Across all of the records below, determine the number of lines containing the string "agent"; reply with that number only.

[[ Given data, beginning ]]

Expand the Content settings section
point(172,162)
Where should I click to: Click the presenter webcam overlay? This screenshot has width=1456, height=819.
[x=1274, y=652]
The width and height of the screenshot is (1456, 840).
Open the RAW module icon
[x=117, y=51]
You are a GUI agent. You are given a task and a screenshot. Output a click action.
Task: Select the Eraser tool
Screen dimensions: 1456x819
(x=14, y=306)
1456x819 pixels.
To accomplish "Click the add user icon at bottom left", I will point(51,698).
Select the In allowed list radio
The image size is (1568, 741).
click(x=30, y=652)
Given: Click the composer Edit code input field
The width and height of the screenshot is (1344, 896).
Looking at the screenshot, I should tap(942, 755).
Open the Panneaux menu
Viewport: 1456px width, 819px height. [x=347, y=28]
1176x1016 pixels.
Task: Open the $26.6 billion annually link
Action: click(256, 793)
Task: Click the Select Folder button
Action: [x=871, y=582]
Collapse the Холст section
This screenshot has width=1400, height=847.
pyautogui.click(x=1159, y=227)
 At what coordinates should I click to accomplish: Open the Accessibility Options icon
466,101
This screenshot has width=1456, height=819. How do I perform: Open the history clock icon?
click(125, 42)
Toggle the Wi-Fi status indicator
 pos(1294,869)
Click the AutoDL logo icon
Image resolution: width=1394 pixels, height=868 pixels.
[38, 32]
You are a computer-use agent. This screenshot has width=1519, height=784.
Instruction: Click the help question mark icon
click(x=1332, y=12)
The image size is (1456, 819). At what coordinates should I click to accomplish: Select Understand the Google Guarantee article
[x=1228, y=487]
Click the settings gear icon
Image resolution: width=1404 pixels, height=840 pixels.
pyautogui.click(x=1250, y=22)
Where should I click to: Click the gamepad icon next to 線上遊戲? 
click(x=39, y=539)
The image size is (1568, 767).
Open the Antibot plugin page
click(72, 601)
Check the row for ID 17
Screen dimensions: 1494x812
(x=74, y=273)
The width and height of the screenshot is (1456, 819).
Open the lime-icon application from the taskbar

[[ Given data, end ]]

Exercise output:
2